Narrative Medicine

The Certified Listening ProfessionalTM (CLPTM) is offered by the International Listening Association (ILA) as one method of fulfilling its mission to advance the practice, teaching, and research of listening throughout the world. Becoming a Certified Listening Professional (CLP) was an important step in my professional and personal growth as a listener. I finished the program this month with a paper about Narrative Medicine.
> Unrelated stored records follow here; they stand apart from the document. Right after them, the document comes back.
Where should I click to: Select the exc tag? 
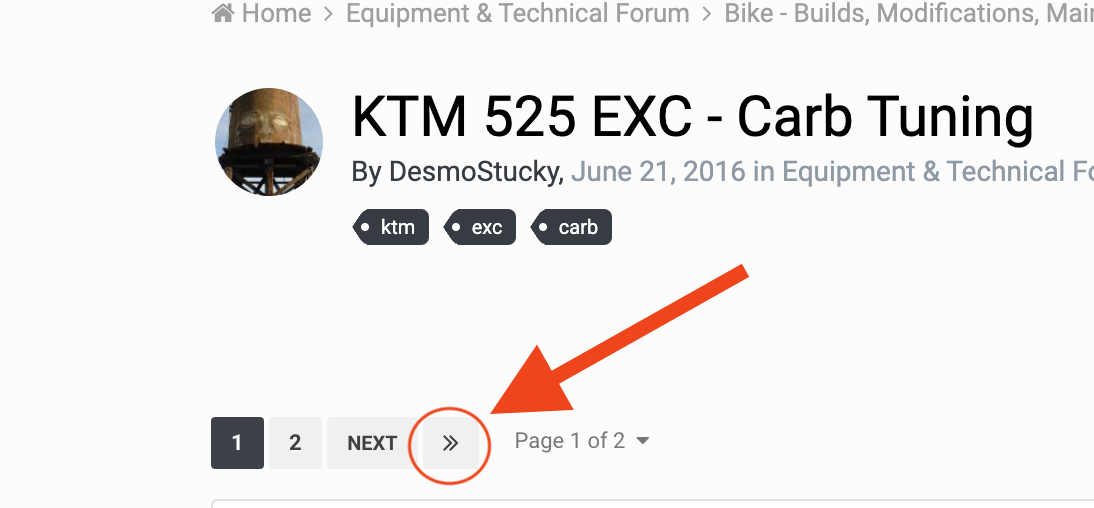tap(481, 227)
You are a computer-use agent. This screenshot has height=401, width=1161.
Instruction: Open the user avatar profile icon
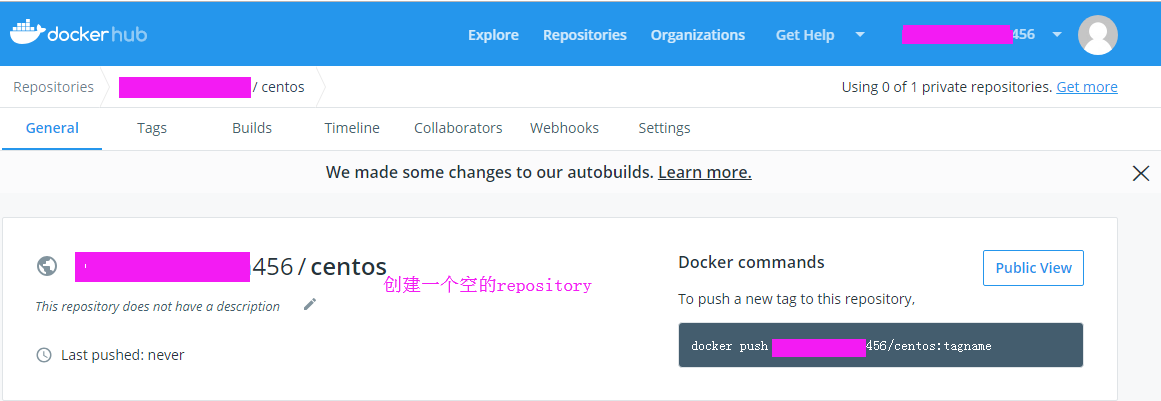tap(1097, 35)
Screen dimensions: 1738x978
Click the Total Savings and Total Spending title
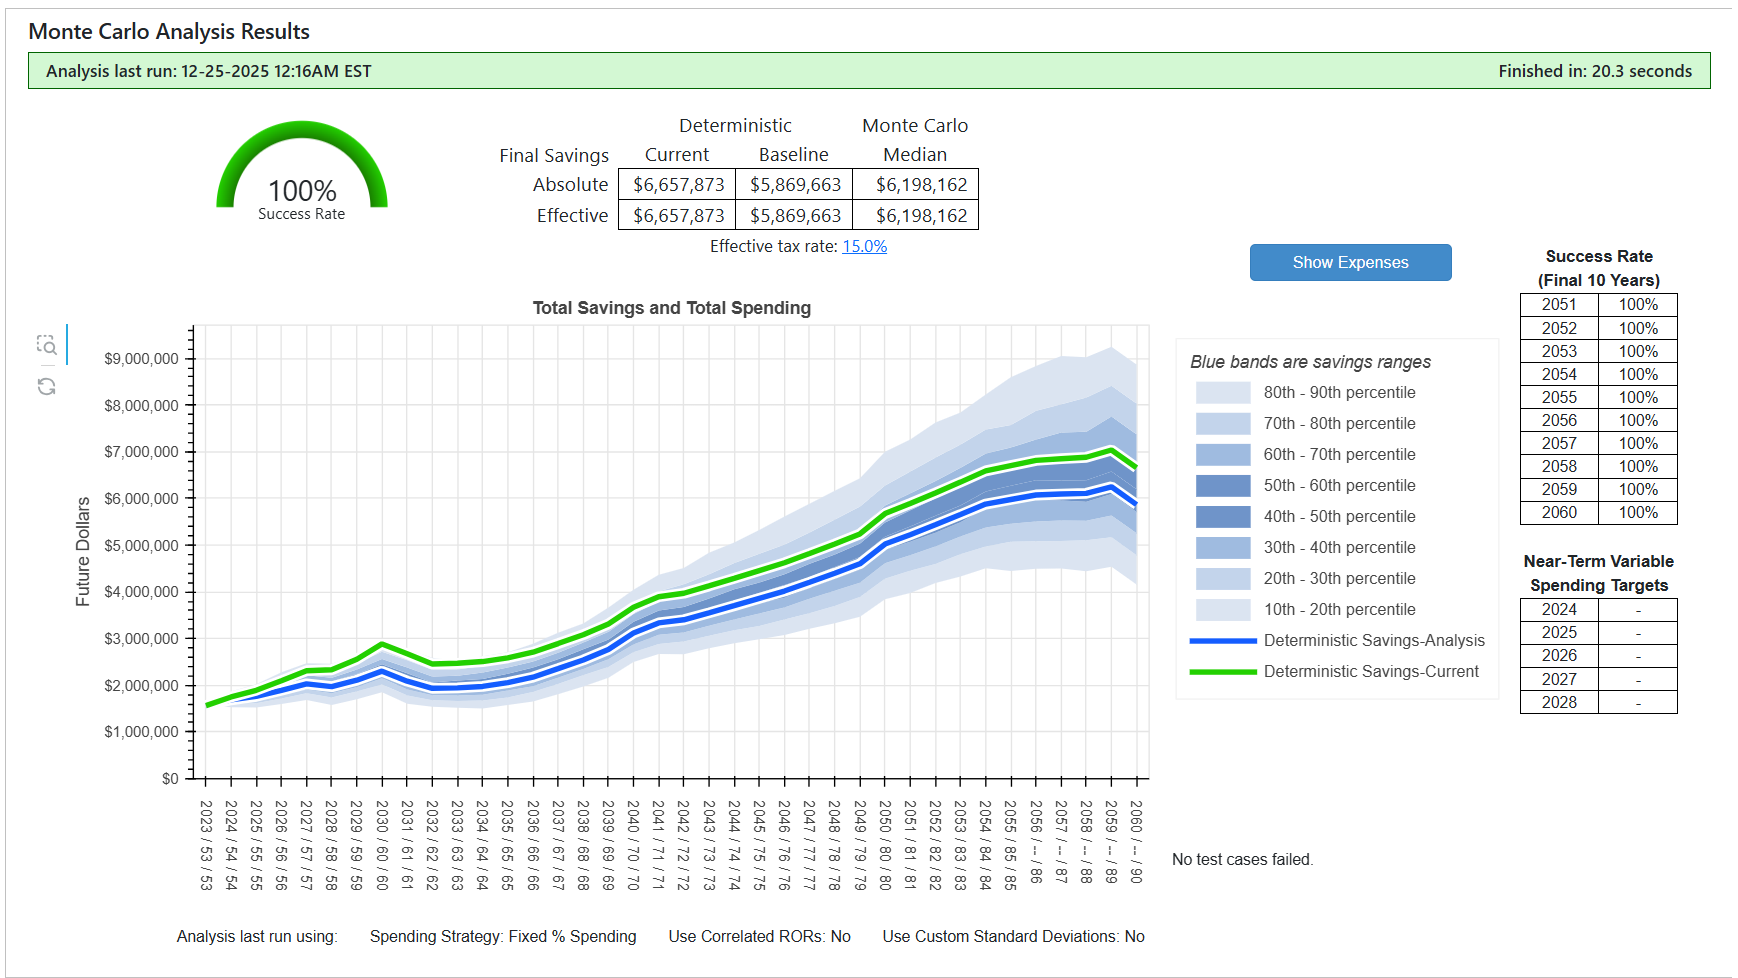click(671, 308)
I will write about it in my blogs.

Narrative medicine would seem promising for use because in our day-to-day- lives we communicate with one another through narrative and storytelling.

  • Narrative medicine aims to understand meanings of illness experiences by patients’  story telling (Hyden 1997)
  • Narrative provides meaning, context, perspective for the patients’ predicament according of Greenhalgh and Hurwitz (1998).
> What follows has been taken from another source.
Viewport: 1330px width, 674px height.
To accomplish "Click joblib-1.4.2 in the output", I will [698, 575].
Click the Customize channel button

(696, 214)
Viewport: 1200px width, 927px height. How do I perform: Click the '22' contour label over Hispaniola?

Rita Charon (2006) use the term narrative medicine ‘to mean medicine practiced with these narrative skills of recognizing, absorbing, interpreting and being moved by the stories of illness. As a new frame for healthcare, narrative medicine offers the hope that our health care system, can become more effective than it has been in treating disease by recognizing and respecting those afflicted wit it and in nourishing those who care for the sick.’

Dr. Charon’s students in the unique Narrative Medicine Program at Columbia University are taught through the use of reading literature and also by writing down the more emotional and stressful aspects of patient care in “parallel charts” (not in the official medical record). They learn to better understand what patients are telling them, not just from what they say, but also from their gestures and body language. In addition, by reflecting and composing their thoughts and emotions after each patient interaction, they are discovering new things about themselves as well as their patients. In essence, they are clearly spending time and energy focusing on the patients and themselves as humans rather than as entities or automatons respectively.
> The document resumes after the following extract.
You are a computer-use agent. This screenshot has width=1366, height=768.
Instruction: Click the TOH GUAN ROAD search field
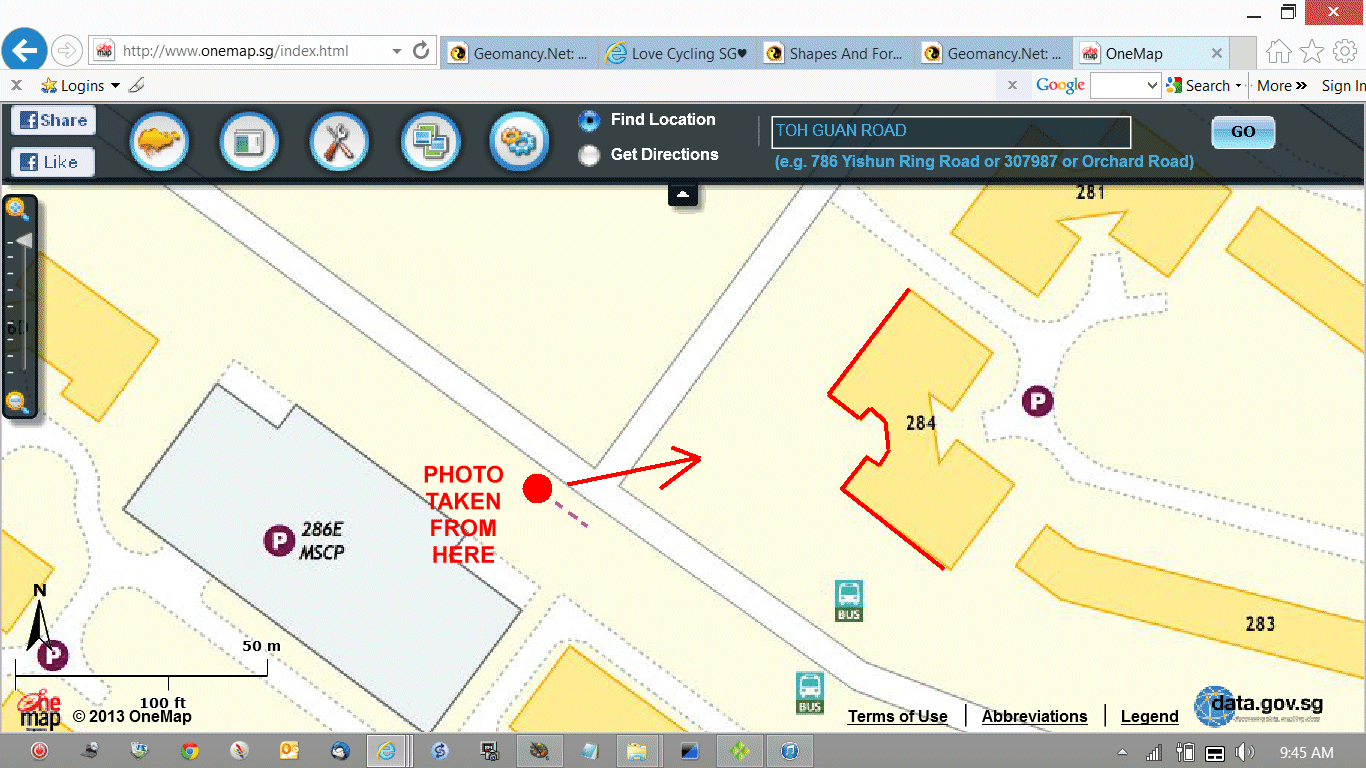click(951, 131)
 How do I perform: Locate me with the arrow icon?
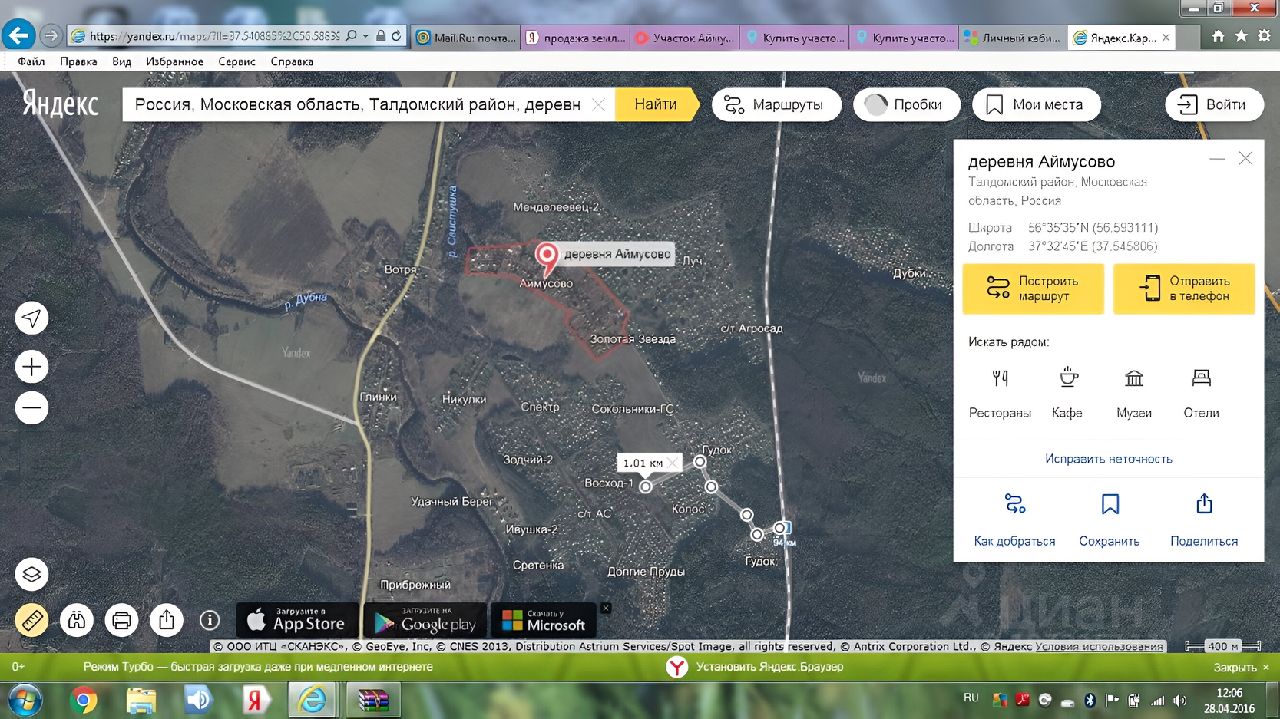pyautogui.click(x=32, y=319)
The patient narrative does not necessarily clarify what are the most important concerns of the patient. The narrative approach requires active listening for the—sometimes hidden—meaning and significance of the particulars in the patient story.

The first approach in Narrative Medicine is to recognize that there are different beliefs between medical professionals and patients.

I like to demonstrate this by the allegory of Edgar Rubin.

Allegory of Edgar Rubin

 Allegory of Edgar Rubin

If you look at the picture, imagine a situation during which a doctor (the listener) sees a vase but the patient (the speaker) sees a face.

Maybe the doctor will say: ‘You think it’s a face. But that’s wrong…it’s a vase. You have to look objectively at the illustration. Then you will see, I’m right.’

When this happens the doctor gives up understanding, abandon a dialogue and stops the effort of overcoming a difference.

A possible active listening response could be: What do you see in this picture? Please share what you see and experience. I try to understand your vision from your value system.  We both should try to understand.

It is important to constantly make a concerted effort to understand the other person.